In the data below, repeat the line containing "Click the Max balance button" and every following line exactly, up to and including the last line. Exclude pictures.
[Start of Attachment]
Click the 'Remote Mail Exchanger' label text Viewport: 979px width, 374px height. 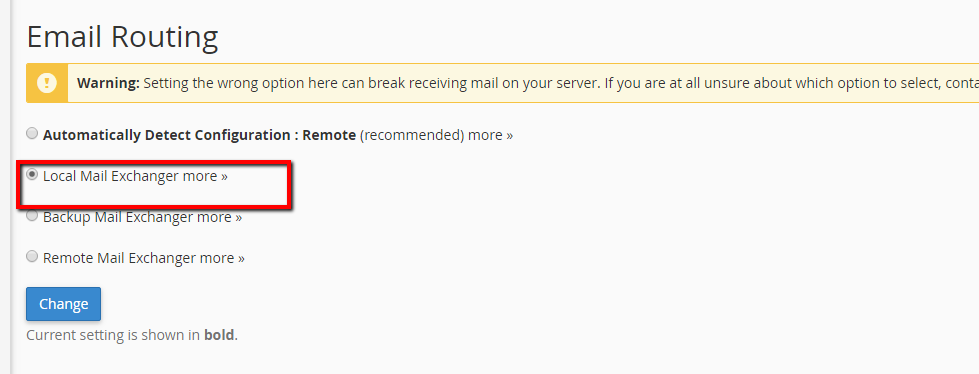[120, 258]
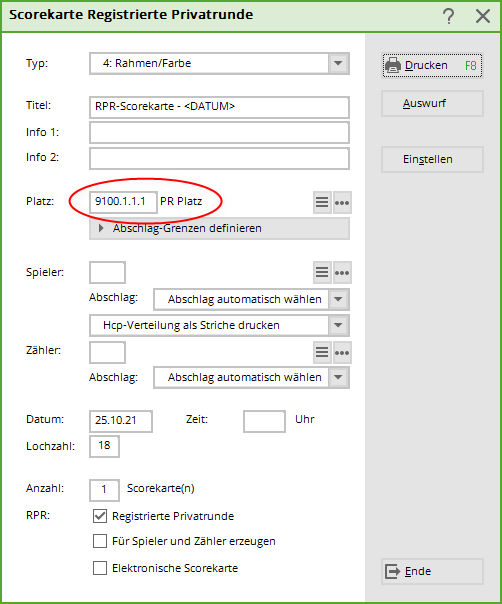502x604 pixels.
Task: Click the Einstellen button
Action: pos(432,159)
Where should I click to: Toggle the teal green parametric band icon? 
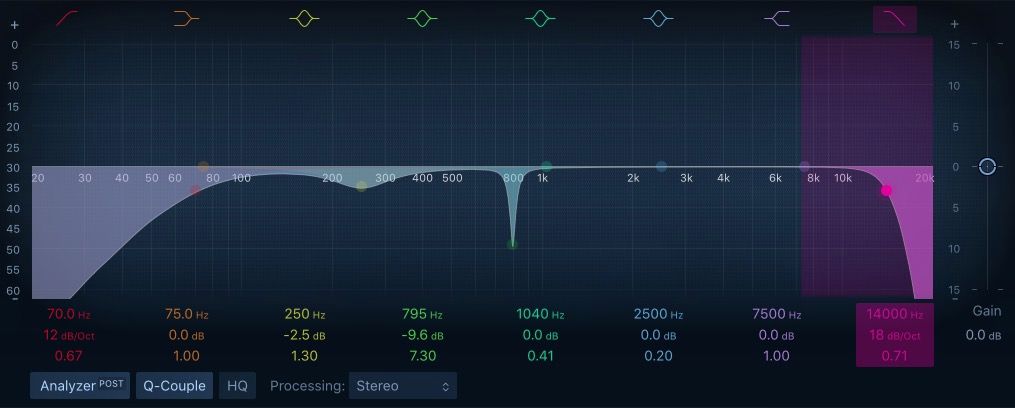coord(540,18)
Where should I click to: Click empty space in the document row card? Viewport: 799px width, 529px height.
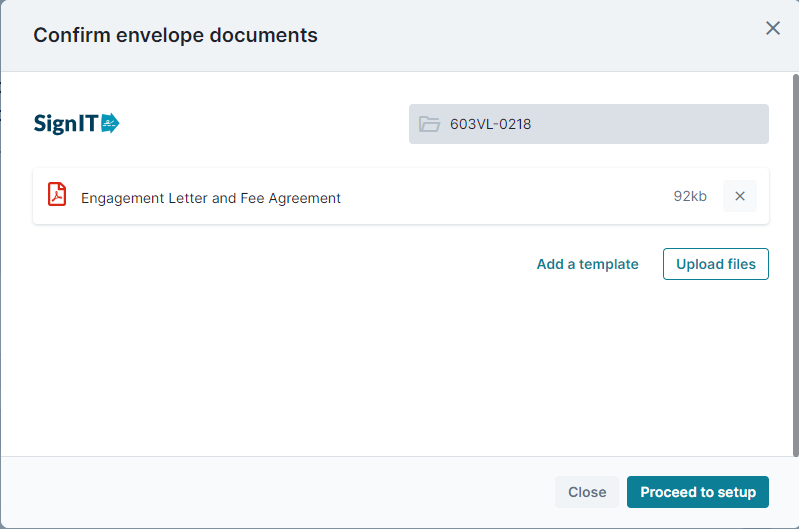[x=504, y=196]
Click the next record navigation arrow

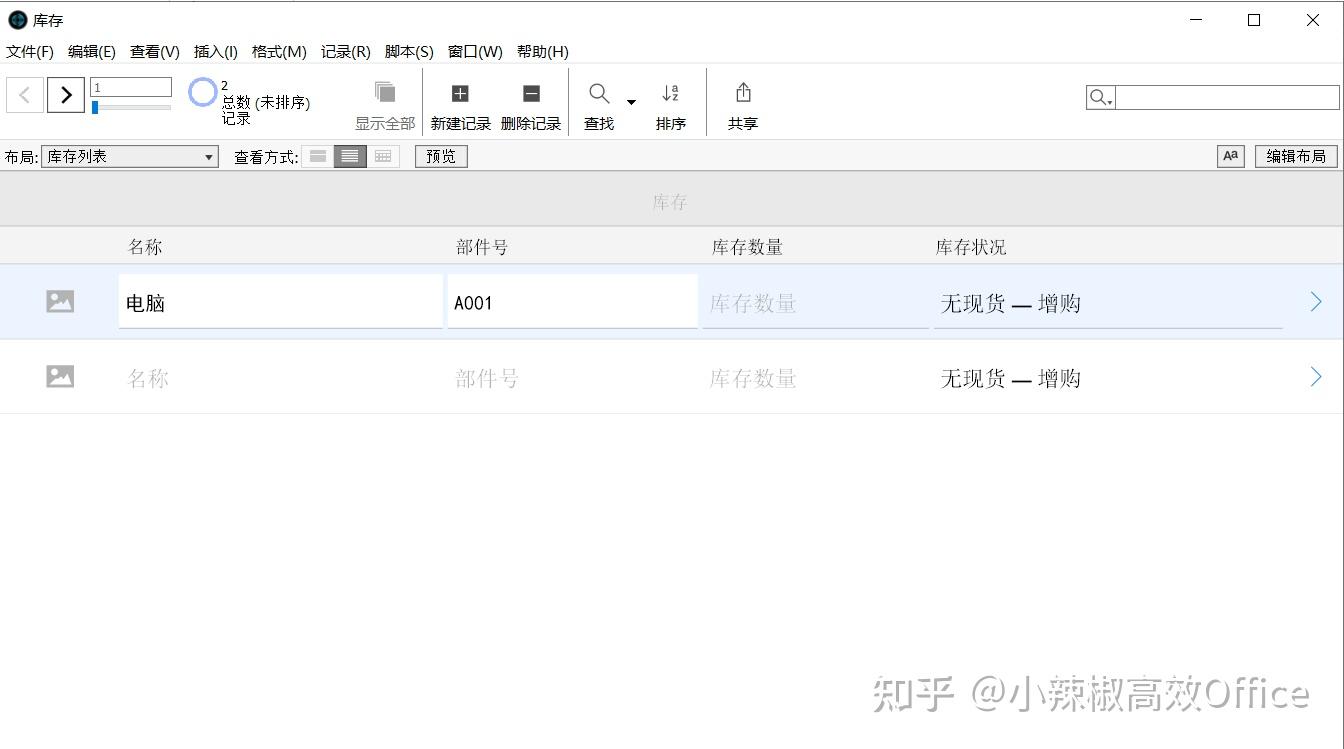65,94
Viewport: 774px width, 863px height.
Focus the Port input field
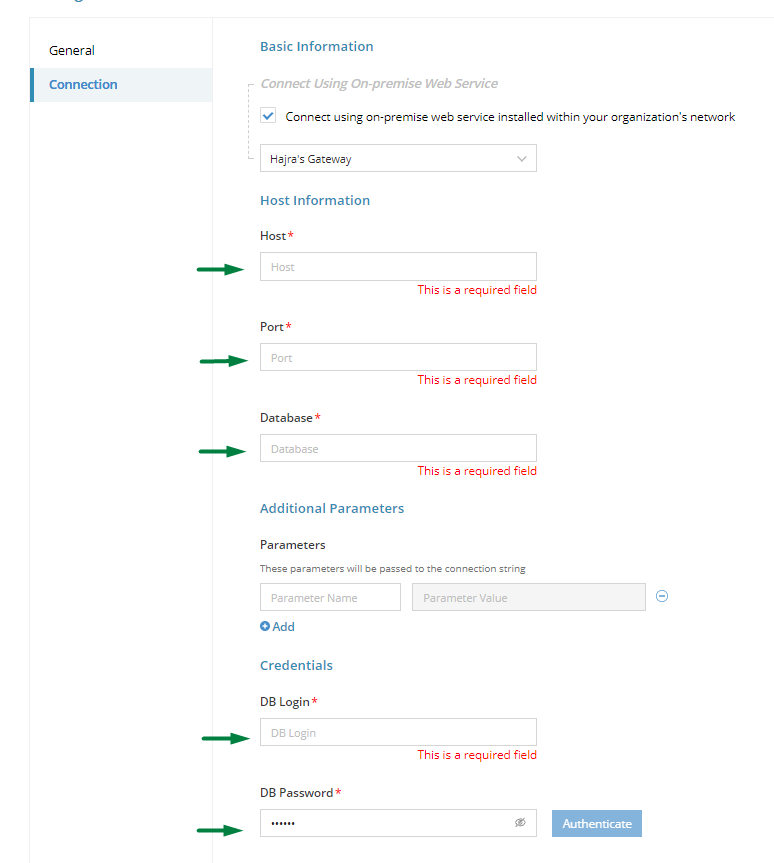pyautogui.click(x=398, y=357)
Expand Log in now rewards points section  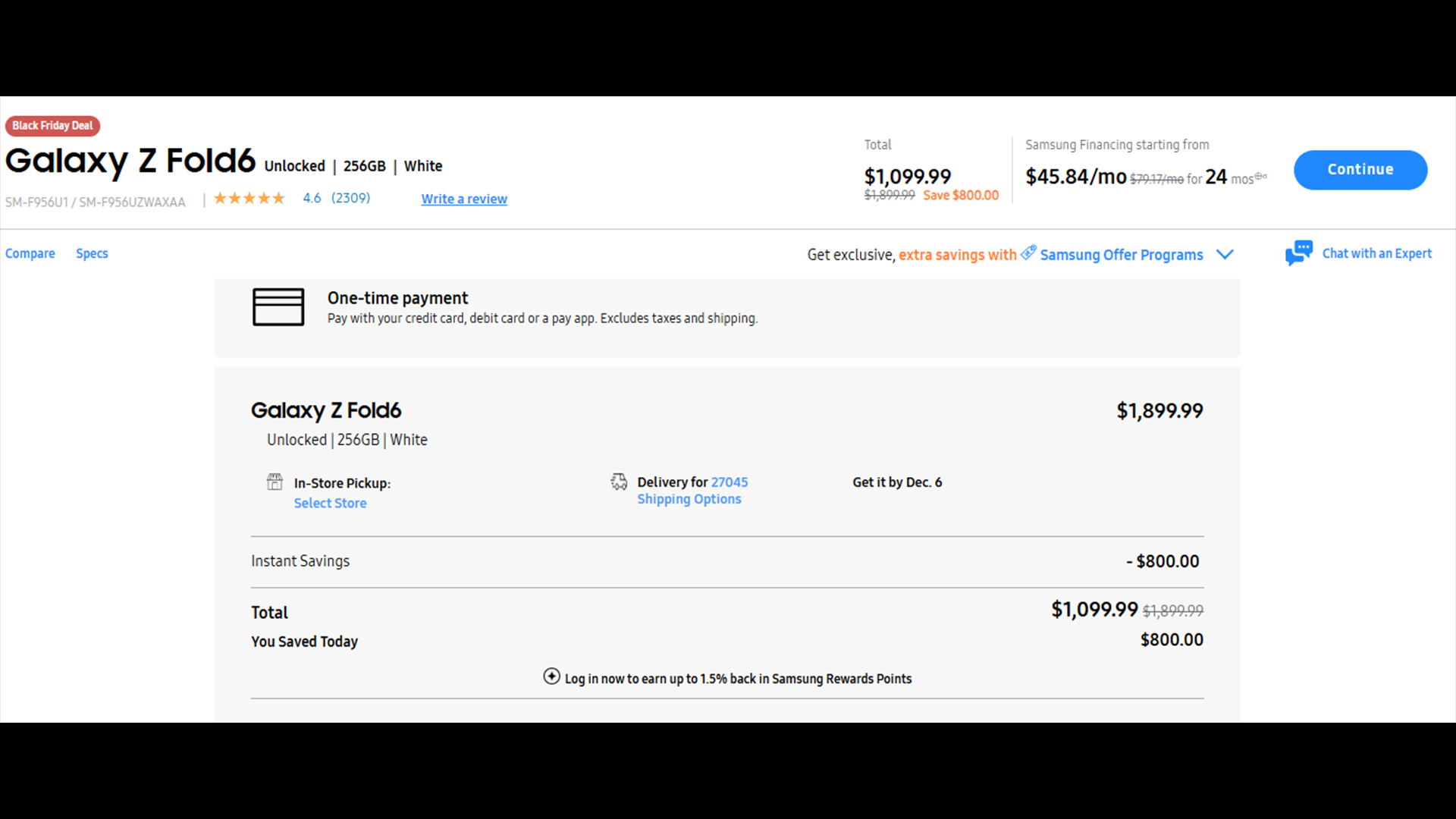pos(737,679)
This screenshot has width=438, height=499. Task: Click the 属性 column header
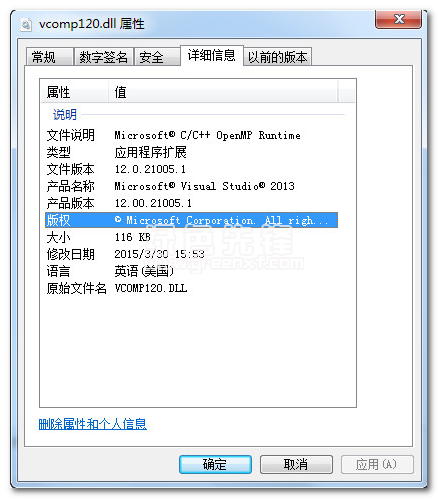coord(74,92)
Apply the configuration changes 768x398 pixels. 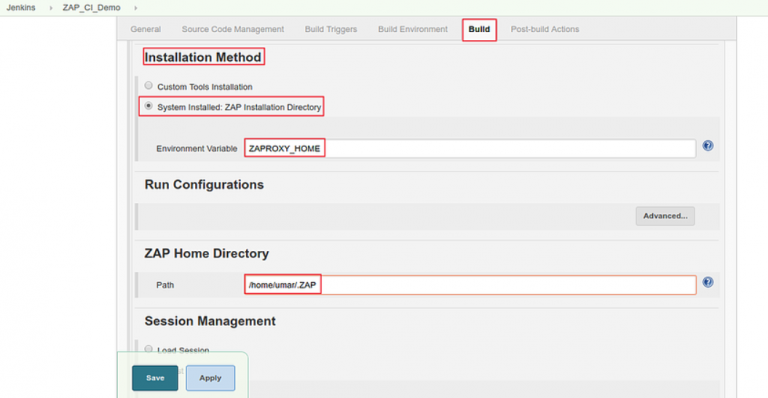(210, 378)
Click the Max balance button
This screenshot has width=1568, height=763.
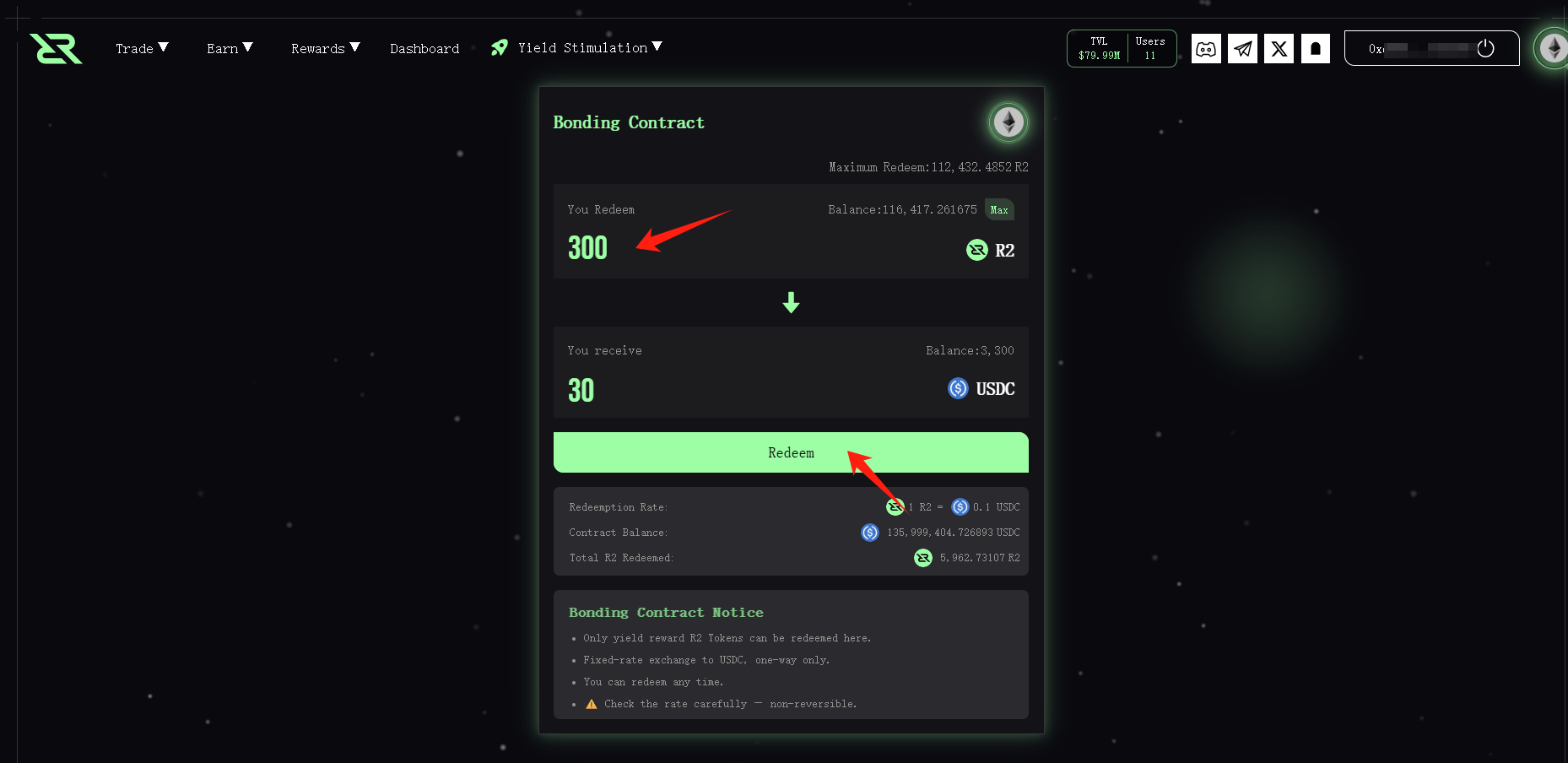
[End of Attachment]
▸ **Answer to the exercise**
Click the Max balance button
This screenshot has width=1568, height=763.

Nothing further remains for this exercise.